Following several exhibitions dealing more directly with sousveillance, mediation, and the body, Cha’s latest performance for the Chinatown gallery is notably unmediated. The casual observer steps seamlessly from the street into the performance: a group of students sitting on bleachers rigorously acts out a succession of reactive emotions characteristic of a syndicated American talk show audience. The reenactment of audience lacks a visible referent or technical apparatus. The only visual anchor for the piece is its performers. Nevertheless, the piece reveals the affective intrusion of social media currently hijacking our emotional lives; it zooms in on the virtual bodies which “lmao” and “smdh” the way physical bodies can only simulate.

“It definitely relates to the way we become alienated from the physical expression of our emotions after becoming used to the seamlessness of our digital lives,” Cha says, elaborating on the project.


“Feedback is another representation of this state,” she says, which she calls an “awkward state of crisis.” Cha has previously investigated ontological emptiness at 47 Canal in Untitled (2012), where participants on DMT and Salvia were filmed in dehumanizing states. For Feedback, Cha uses animal echolocation as a metaphor to understand our developing relationships with new modes of interaction. “I relate this to posting selfies or whatever on Instagram” she explains. “You check on your relevance and place. You identify yourself in relation to your surroundings based on how quickly things bounce back, how many likes you get, who these likes are from, etc.”

Appropriately, I first came across the work via hyperlink—specifically, an ARTnews post titled “Why Not Apply To Be In A Xavier Cha Performance in New York?” Googling to verify, I found the referenced casting ad. The ad clipping refers to an open call for basically any person living in downtown Manhattan or Brooklyn, lending the performance a pedestrian quality. 

At the rehearsal the following week, it was clear that Feedback would be a live continuation of Abduct, a Frieze Film commission that premiered in October. Participants, mostly MFA types, were given a printout of an Excel table with timed sketches to be acted out. These micro-performances ranged from blank staring to deadpan applause to hysterical disapproval. Feedback is an intense and confrontational exposition. Gallery staff could occasionally be spotted wearing earplugs for protection. At the rehearsal, the performers collectively acknowledged how conveying so many feelings was more draining than expected. Without a significant material component, the focus shifts to the emotional labor of the actors.

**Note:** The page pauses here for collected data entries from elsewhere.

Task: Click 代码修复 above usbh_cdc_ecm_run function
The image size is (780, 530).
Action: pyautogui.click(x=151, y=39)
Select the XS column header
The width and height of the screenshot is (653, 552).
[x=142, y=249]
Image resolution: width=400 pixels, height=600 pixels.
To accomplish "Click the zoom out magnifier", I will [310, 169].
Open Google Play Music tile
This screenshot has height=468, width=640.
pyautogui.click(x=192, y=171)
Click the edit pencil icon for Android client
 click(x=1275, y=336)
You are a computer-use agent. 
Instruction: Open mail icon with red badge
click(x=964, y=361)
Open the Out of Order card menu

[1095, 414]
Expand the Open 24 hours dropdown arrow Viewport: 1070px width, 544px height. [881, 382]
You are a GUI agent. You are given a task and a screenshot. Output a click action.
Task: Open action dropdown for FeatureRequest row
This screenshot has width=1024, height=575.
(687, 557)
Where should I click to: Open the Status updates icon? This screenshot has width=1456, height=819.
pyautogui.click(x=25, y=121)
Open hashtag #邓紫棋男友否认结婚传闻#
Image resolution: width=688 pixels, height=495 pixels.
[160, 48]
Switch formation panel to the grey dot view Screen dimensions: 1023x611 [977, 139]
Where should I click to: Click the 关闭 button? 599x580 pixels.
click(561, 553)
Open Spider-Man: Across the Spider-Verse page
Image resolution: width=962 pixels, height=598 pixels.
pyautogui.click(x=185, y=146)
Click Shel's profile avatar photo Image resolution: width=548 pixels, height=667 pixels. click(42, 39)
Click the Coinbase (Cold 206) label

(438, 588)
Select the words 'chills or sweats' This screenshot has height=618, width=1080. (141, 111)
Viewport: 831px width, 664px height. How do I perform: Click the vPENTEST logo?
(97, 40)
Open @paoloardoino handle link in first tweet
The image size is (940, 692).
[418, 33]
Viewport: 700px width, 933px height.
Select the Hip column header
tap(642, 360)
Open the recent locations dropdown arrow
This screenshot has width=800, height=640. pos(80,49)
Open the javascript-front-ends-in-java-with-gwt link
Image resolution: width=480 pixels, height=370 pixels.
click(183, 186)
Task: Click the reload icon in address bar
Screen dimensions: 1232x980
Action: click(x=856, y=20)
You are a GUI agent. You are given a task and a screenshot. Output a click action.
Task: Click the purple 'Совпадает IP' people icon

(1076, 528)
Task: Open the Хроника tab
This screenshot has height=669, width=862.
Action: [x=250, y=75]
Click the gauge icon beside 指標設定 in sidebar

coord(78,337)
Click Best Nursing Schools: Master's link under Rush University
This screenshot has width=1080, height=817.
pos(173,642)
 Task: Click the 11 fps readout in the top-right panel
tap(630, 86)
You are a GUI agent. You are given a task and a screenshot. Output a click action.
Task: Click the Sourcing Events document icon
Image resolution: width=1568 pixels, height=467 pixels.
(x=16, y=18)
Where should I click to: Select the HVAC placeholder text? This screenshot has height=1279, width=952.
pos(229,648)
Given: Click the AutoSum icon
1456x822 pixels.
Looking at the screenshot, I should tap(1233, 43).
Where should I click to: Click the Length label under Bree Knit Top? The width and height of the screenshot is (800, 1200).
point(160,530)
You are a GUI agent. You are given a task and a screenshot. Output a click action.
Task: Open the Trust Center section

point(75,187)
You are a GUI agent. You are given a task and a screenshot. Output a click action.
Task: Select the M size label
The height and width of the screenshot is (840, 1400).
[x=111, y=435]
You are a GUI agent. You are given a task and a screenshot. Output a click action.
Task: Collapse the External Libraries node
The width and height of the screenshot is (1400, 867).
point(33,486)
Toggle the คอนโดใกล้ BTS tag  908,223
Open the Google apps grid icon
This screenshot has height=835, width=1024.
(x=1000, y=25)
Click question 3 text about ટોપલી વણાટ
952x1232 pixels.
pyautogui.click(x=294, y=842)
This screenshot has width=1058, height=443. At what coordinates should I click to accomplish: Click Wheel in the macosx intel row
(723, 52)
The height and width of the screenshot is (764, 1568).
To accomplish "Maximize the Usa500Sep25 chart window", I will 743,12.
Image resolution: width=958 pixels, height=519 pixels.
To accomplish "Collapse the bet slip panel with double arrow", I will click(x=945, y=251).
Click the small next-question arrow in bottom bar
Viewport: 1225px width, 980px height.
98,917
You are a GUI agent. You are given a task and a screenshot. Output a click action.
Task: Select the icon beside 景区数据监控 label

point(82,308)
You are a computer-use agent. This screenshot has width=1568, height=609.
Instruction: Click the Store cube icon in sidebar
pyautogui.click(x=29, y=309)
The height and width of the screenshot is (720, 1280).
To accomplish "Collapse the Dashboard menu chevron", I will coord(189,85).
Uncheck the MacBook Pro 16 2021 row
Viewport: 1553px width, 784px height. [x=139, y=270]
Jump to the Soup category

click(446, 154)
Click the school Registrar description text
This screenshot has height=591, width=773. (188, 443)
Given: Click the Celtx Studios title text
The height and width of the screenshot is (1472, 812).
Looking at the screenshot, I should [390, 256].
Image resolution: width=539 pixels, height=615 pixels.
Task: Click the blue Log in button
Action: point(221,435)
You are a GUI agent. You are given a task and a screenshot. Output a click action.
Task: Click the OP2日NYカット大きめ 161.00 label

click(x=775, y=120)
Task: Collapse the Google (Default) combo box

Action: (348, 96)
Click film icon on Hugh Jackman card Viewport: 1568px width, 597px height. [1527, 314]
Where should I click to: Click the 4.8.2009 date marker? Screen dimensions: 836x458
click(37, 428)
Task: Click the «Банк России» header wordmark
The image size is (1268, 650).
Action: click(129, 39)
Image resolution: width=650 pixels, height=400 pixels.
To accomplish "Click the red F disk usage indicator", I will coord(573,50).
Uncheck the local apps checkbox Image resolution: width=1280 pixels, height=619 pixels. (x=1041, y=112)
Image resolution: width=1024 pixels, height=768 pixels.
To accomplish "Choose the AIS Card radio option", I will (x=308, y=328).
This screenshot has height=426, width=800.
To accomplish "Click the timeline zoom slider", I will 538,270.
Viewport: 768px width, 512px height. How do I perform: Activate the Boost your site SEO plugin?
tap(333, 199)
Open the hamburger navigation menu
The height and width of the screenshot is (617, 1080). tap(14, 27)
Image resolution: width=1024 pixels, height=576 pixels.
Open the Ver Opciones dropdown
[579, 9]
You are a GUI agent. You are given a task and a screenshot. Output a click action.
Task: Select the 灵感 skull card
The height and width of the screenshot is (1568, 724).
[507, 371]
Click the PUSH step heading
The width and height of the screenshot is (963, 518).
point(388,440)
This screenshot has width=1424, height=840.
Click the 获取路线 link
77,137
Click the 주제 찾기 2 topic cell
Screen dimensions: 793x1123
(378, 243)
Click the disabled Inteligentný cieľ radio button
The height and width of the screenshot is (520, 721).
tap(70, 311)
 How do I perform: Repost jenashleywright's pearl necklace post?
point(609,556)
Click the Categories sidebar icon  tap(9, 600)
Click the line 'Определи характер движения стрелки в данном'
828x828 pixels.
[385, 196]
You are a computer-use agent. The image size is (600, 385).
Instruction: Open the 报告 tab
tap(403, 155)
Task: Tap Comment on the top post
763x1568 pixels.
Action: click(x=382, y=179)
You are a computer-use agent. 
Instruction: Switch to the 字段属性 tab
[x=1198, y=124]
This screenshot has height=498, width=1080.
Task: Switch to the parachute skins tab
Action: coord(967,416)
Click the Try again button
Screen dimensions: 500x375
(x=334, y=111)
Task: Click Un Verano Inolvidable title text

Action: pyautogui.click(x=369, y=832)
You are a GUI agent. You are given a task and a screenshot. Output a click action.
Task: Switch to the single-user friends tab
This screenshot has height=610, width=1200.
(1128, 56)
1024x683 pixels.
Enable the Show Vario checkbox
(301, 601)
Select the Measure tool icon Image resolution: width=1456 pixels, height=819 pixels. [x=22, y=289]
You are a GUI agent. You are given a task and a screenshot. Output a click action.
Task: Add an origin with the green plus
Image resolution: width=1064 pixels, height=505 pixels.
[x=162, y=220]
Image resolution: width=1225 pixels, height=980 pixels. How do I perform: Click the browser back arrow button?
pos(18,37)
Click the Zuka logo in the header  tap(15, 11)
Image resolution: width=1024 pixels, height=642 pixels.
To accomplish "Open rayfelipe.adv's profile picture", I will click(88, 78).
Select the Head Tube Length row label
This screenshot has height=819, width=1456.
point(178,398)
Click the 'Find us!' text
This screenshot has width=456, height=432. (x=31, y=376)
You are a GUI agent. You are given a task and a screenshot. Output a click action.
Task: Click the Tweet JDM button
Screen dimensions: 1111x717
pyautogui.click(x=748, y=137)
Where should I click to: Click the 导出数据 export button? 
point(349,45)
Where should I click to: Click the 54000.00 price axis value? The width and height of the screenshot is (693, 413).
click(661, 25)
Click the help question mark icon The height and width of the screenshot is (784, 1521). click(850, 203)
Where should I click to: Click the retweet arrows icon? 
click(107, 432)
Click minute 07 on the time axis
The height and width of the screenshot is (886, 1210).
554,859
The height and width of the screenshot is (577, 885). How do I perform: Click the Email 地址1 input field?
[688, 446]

Even strict theatrics cannot escape the scrutiny of the “post-internet” Anthropocene. The syndicated casting ads online are proof of a kind of art that’s inherently sourced from invisibly networked participants. In a 2008 interview with Rhizome, Guthrie Lonergan presciently commented on the future of net art, saying, “Right now I’m scheming how to take the emphasis off of the Internet and technology, but keep my ideas intact. Objects that aren’t objects…” Cha’s choreography executes a vision of the body that is undoubtedly “internet aware.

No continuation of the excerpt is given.